Taxpayer Money Used To Promote Food, Then Tell You Not To Eat It
Written by Brian Garst, Posted in Government Meddling, The Nanny State & A Regulated Society
Domino’s Pizza was hurting early last year. Domestic sales had fallen, and a survey of big pizza chain customers left the company tied for the worst tasting pies.
Then help arrived from an organization called Dairy Management. It teamed up with Domino’s to develop a new line of pizzas with 40 percent more cheese, and proceeded to devise and pay for a $12 million marketing campaign.
Consumers devoured the cheesier pizza, and sales soared by double digits. “This partnership is clearly working,” Brandon Solano, the Domino’s vice president for brand innovation, said in a statement to The New York Times.
But as healthy as this pizza has been for Domino’s, one slice contains as much as two-thirds of a day’s maximum recommended amount of saturated fat, which has been linked to heart disease and is high in calories.
And Dairy Management, which has made cheese its cause, is not a private business consultant. It is a marketing creation of the United States Department of Agriculture — the same agency at the center of a federal anti-obesity drive that discourages over-consumption of some of the very foods Dairy Management is vigorously promoting.
…[I]n a series of confidential agreements approved by agriculture secretaries in both the Bush and Obama administrations, Dairy Management has worked with restaurants to expand their menus with cheese-laden products.
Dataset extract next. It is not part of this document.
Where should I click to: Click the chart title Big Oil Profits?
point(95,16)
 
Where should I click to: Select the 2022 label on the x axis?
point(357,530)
…Dairy Management, whose annual budget approaches $140 million, is largely financed by a government-mandated fee on the dairy industry. But it also receives several million dollars a year from the Agriculture Department, which appoints some of its board members, approves its marketing campaigns and major contracts and periodically reports to Congress on its work.
The organization’s activities, revealed through interviews and records, provide a stark example of inherent conflicts in the Agriculture Department’s historical roles as both marketer of agriculture products and America’s nutrition police.
I know how to solve this conflict. It’s quite easy, in fact: abolish the Department of Agriculture. Government should neither be promoting a specific consumer good, nor nannying people to stop eating food that it deems as crossing some arbitrary health threshold.